Brother Austin H. Kip Kiplinger ’39 Dies

News

November 21, 2015 – Austin H. Kiplinger ‘39, a Washington publisher, civic leader and philanthropist who sustained the growth of his family’s media empire and whose interests ranged from raising wheat to collecting memorabilia of the city’s history, died Nov. 20 at a hospice in Rockville, Md. The cause was cancer. He was 97.

Nicknamed “Kip” he was the son of a prominent journalist-entrepreneur and the father of two others.
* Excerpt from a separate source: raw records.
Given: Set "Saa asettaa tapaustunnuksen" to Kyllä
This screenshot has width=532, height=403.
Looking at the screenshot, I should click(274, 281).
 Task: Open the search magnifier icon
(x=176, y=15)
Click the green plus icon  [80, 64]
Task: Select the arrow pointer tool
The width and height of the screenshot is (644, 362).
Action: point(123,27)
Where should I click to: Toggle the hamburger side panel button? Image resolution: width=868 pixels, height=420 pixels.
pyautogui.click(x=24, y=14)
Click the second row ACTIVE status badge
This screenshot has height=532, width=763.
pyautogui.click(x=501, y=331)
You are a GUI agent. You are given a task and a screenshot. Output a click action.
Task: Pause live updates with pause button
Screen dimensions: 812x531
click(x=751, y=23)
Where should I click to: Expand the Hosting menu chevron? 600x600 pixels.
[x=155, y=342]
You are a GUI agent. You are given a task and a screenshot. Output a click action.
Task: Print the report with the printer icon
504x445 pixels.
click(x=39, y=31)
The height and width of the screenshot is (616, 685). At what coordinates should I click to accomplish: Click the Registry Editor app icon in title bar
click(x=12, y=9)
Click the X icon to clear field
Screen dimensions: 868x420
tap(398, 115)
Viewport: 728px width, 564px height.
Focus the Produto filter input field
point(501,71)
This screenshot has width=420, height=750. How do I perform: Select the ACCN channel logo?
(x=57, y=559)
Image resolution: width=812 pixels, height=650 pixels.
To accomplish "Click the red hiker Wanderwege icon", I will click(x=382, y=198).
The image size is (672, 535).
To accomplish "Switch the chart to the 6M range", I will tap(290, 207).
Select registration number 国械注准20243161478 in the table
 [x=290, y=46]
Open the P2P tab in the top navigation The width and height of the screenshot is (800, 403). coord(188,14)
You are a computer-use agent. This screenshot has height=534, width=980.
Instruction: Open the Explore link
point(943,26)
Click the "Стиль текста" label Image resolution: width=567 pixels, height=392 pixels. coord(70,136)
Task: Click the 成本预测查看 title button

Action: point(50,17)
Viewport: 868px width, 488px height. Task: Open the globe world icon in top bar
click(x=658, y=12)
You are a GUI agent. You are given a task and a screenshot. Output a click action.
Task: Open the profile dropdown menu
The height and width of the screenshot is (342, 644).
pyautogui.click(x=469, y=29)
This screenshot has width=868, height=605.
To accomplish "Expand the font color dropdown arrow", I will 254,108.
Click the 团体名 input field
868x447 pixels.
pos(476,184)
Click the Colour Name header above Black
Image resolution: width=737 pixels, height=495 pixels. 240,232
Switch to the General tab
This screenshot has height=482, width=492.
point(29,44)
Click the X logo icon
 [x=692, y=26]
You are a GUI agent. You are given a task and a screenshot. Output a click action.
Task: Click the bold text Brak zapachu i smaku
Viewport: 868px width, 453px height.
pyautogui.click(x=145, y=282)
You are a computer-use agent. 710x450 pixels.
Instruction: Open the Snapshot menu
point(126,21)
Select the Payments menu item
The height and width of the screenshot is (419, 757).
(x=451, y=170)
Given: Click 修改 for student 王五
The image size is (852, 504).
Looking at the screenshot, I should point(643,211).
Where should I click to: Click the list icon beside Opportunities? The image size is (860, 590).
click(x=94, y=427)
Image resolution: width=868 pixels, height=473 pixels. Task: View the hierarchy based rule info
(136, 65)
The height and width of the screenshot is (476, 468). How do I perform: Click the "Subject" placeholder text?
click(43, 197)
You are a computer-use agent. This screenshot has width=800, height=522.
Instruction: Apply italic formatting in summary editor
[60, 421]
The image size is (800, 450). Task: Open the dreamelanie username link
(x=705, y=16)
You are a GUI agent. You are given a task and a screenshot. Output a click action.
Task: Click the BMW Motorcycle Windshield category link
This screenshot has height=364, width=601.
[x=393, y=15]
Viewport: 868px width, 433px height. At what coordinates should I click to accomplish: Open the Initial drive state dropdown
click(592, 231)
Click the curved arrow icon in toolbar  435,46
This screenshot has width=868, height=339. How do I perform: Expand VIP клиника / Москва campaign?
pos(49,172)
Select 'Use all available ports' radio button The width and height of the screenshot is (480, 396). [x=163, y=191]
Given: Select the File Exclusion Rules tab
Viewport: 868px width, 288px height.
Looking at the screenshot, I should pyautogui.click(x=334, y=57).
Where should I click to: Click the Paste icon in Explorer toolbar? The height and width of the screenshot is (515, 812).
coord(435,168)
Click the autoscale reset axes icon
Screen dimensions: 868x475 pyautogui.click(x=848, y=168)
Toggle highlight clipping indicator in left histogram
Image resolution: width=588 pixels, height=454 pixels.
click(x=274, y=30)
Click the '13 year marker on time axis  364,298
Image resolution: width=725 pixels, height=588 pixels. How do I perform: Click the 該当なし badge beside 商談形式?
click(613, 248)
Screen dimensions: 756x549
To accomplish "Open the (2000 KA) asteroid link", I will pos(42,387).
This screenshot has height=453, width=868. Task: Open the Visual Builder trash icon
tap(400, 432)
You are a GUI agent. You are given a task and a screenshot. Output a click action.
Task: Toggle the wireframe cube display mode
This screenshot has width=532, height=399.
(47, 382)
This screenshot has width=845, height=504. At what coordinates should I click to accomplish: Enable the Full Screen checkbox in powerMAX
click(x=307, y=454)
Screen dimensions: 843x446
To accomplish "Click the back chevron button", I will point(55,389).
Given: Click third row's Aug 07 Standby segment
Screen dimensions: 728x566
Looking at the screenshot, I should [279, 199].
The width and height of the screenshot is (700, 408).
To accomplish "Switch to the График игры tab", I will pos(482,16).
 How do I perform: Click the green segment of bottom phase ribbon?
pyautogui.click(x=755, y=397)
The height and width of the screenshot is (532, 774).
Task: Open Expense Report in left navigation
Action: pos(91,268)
After an early career as a reporter and broadcast news commentator, he joined the family business and oversaw its steady expansion.

Kiplinger Washington Editors, founded in 1920 by his father, Willard M. Kiplinger, included business and economics forecasting publications that carried great influence.  Kip led the company for more than three decades as president or chairman.

A dapper, poised and highly sociable man with a ready smile and a mellifluous baritone, Kip was a fixture on the Washington black-tie social scene.

Kiplinger was a relentless volunteer for boards. He chaired the Tudor Place Foundation, which operates a historic property in Washington’s Georgetown neighborhood, and served on boards of institutions including the private Landon School in Bethesda, Md., the National Symphony Orchestra and the Washington International Horse Show.

He was a founder and board member of his family’s Kiplinger Foundation, known for its support for local arts and culture.  Kip maintained a large collection of Washingtoniana and donated much of it to the Historical Society of Washington, D.C.

Brother Kiplinger was a benefactor of Cornell University, where he graduated in 1939 and served on the board. He was chairman emeritus (1984-89).  He had been a presidential councillor since 1989.

“Kip has not only given his life to Cornell, he’s given his fortune to Cornell,” former President Frank Rhodes said not long ago.

Besides his lifelong support for the Cornell Delta Upsilon Association, Kip made contributions across campus: the Kiplinger chair in economics; his support of the Schwartz Center for the Performing Arts (which includes the Kiplinger Theatre); his role as co-chair in the effort to renovate and expand Lincoln Hall; his role in supporting student aid in challenge grants and leadership roles; and his work as a member of the administrative board of the Lab of Ornithology.

Austin Huntington Kiplinger was born in Washington on Sept. 19, 1918. He began his journalism career in 1940 as a reporter for the San Francisco Chronicle. After serving in World War II as a Navy aviator, Kip helped his father start the company’s personal finance magazine, now known as Kiplinger’s Personal Finance. Kip was then a news commentator in Chicago for ABC and NBC before his father beckoned him back to the family business in the mid-1950s as executive vice president.